Ever since “Elevatorgate”, there’s been a great deal of discussion among skeptics about an alleged misogyny problem within the skeptical community. Having seen at least some of the vitriol thrown at Rebecca Watson in particular, I’ve been inclined to support these efforts.
But since the new year began, it seems like there’s been a new alleged scandal over feminist issues almost every day. And it seems like the same few prominent skeptical bloggers have been at the center of these controversies, not as the victims of inequality or as the alleged perpetrators of an injustice, but as the ones bringing these stories to light.
This recent string of accusations as well as the behavior showed to individuals who have been accused has forced me to grow concerned. And apparently, I’m not alone.
The latest skeptic to be accused of unfair treatment towards women was DJ Grothe himself, president of the James Randi Educational Foundation. In her most recent blog, Greta Christina charged him showing a pattern of “defending sexist language and behavior”, to which Grothe wrote a lengthy response in the comments section, which goes on to address many of the same concerns I’ve been having with what is beginning to look like a McCarthyist culture developing in our movement. Though I don’t want to put words in Grothe’s mouth and I should say that I don’t necessarily agree with everything he says.

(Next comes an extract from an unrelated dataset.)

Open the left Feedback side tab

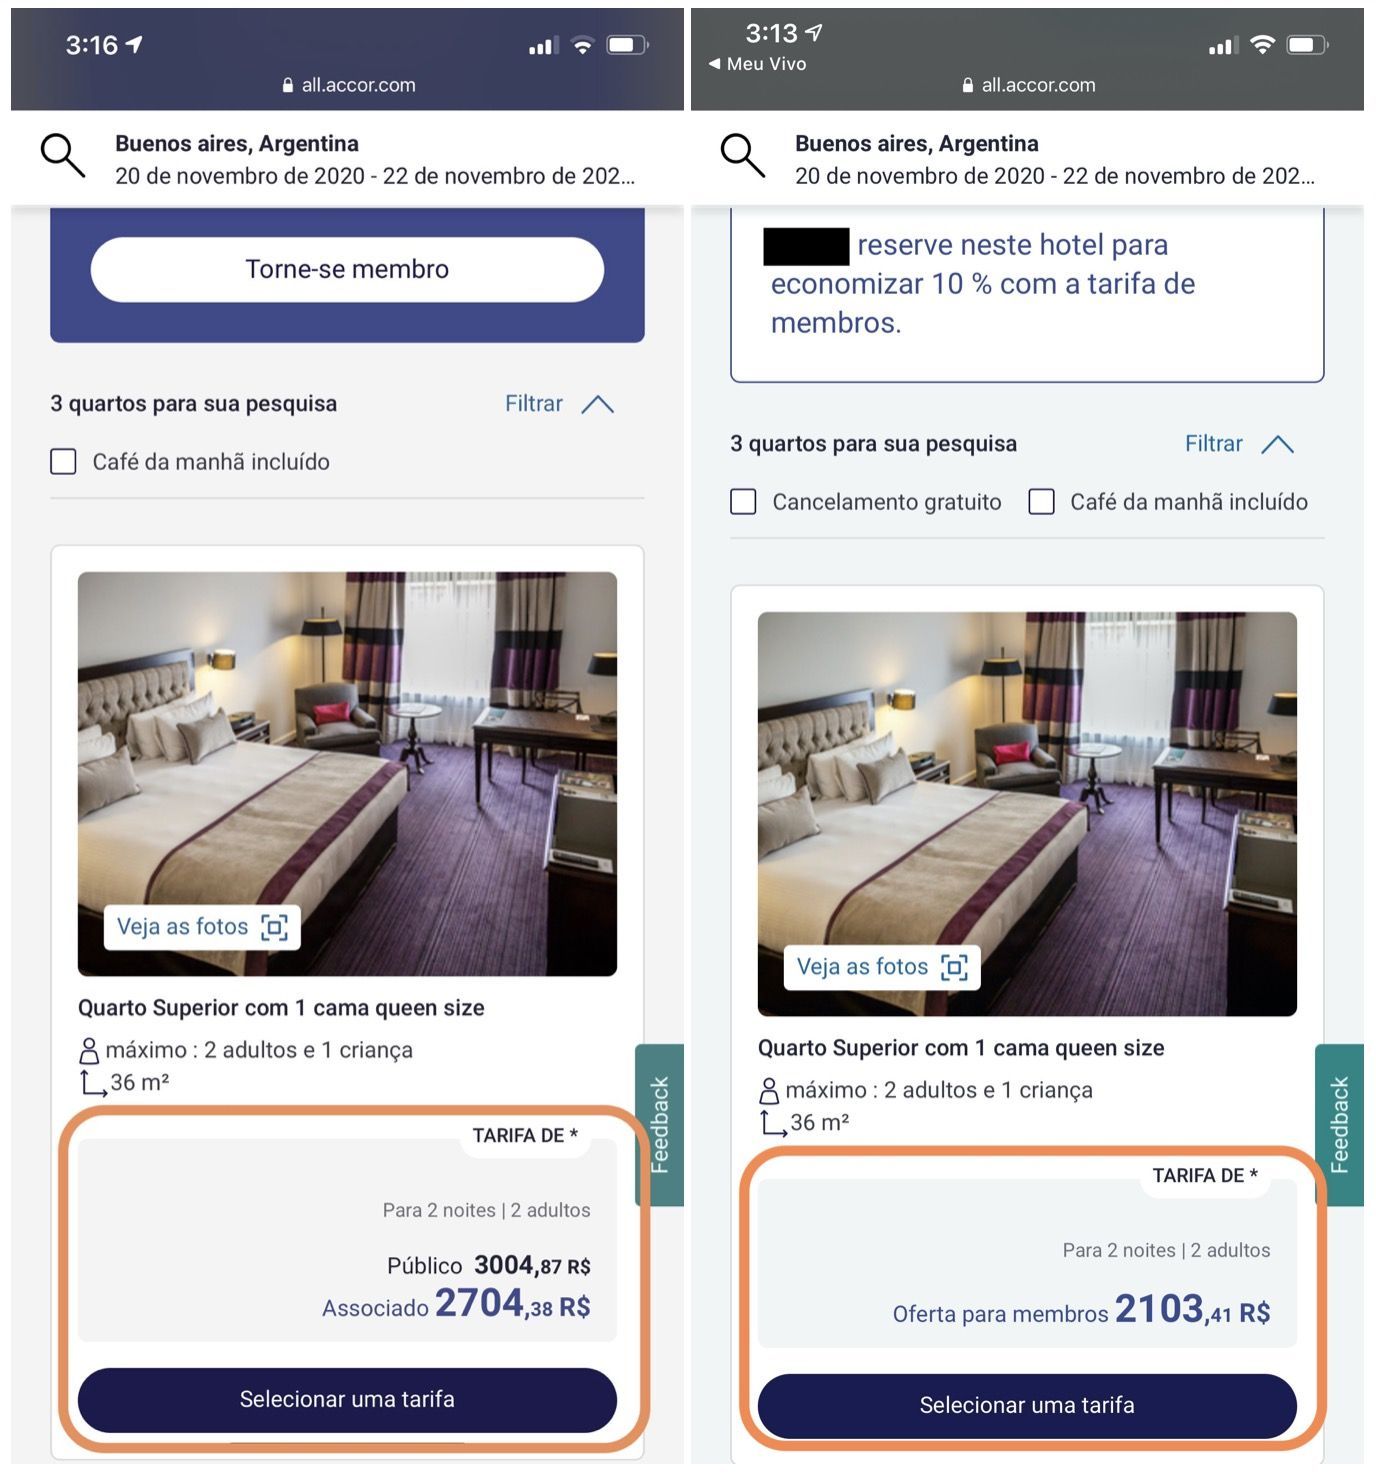(x=660, y=1125)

Here’s Grothe’s comment in its entirety:
Greta: Some quick answers to your questions, although because of the nature and culture of these sorts of blogs, my comment here will be seen by fewer people than see your I think incorrect take on things, unfortunately. Such is the nature of these sorts of posts (direct responses can get buried in comments), and so I would appreciate if you link to my response here in your original post.
You ask two questions:
Question #1: Do you really think there is any context in which making threats of gender-based, sexualized violence — towards a person of any gender, but especially towards a female writer and her readers — can be justified?
No, of course I don’t. There is no justification for the use of such language, as I think you should know, since I’ve said as much many times already, including in an email exchange that you began with me the same day I made the comment that offended you on your post contra Long. I believe what Long said is unjustifiable, and I also believe that you treated him unfairly in your post against him. These two opinions are not incompatible: someone can be unfair to someone else who has done something wrong. I have explained why I hold this opinion in that email exchange you had with me, as well in numerous other comments on this blog network. You and I disagree about if/how you treated him unfairly, and you seem to be unable to allow for that disagreement. As a professional writer, maybe handling disagreement through public blogging and/or flogging is easiest or most natural for you; but publicly excoriating folks for not assenting to a view I hold is not how I am used to engaging in honest argumentation. You “fervently beg” me to agree with you, and of course I have already stated numerous times that Long’s comments were unjustifiable, but I simply do not agree that you treated him fairly.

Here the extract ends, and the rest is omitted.